* BRIEF *
Copy the material word for word, from its first line through the line that contains "pos(388,162)", with that line included.

* EXCERPTED DATA *
------------------------------
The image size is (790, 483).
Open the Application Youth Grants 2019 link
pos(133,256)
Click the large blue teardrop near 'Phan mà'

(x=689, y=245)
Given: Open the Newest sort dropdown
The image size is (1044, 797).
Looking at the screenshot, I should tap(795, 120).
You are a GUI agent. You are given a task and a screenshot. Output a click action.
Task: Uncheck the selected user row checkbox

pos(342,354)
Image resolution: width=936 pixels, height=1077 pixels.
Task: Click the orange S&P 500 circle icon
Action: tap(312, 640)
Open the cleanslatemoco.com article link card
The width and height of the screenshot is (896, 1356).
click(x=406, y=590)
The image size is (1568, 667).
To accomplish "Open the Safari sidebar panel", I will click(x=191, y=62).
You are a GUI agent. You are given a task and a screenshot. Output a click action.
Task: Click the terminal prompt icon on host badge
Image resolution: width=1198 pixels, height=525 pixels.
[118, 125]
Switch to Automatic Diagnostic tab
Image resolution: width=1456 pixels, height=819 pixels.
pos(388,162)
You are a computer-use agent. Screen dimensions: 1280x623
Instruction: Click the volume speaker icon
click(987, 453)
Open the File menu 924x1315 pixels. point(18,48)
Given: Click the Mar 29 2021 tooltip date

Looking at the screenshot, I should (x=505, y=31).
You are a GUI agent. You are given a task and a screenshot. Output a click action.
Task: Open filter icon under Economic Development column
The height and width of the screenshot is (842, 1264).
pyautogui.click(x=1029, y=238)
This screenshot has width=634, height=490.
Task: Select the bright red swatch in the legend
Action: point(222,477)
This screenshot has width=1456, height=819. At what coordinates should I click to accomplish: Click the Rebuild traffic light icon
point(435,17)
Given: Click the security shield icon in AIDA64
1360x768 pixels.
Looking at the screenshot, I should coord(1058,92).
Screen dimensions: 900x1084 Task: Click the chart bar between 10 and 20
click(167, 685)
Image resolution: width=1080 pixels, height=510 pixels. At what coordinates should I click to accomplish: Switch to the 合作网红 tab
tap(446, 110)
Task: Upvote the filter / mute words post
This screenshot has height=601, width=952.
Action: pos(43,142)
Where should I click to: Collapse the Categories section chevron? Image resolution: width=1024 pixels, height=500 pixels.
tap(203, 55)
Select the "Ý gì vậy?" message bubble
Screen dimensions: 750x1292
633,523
------------------------------
* FINISHED TASK *
The image size is (790, 483).
Open the Application Youth Grants 2019 link
pos(133,256)
Click the large blue teardrop near 'Phan mà'

(x=689, y=245)
Given: Open the Newest sort dropdown
The image size is (1044, 797).
Looking at the screenshot, I should tap(795, 120).
You are a GUI agent. You are given a task and a screenshot. Output a click action.
Task: Uncheck the selected user row checkbox

pos(342,354)
Image resolution: width=936 pixels, height=1077 pixels.
Task: Click the orange S&P 500 circle icon
Action: tap(312, 640)
Open the cleanslatemoco.com article link card
The width and height of the screenshot is (896, 1356).
click(x=406, y=590)
The image size is (1568, 667).
To accomplish "Open the Safari sidebar panel", I will click(x=191, y=62).
You are a GUI agent. You are given a task and a screenshot. Output a click action.
Task: Click the terminal prompt icon on host badge
Image resolution: width=1198 pixels, height=525 pixels.
[118, 125]
Switch to Automatic Diagnostic tab
Image resolution: width=1456 pixels, height=819 pixels.
pos(388,162)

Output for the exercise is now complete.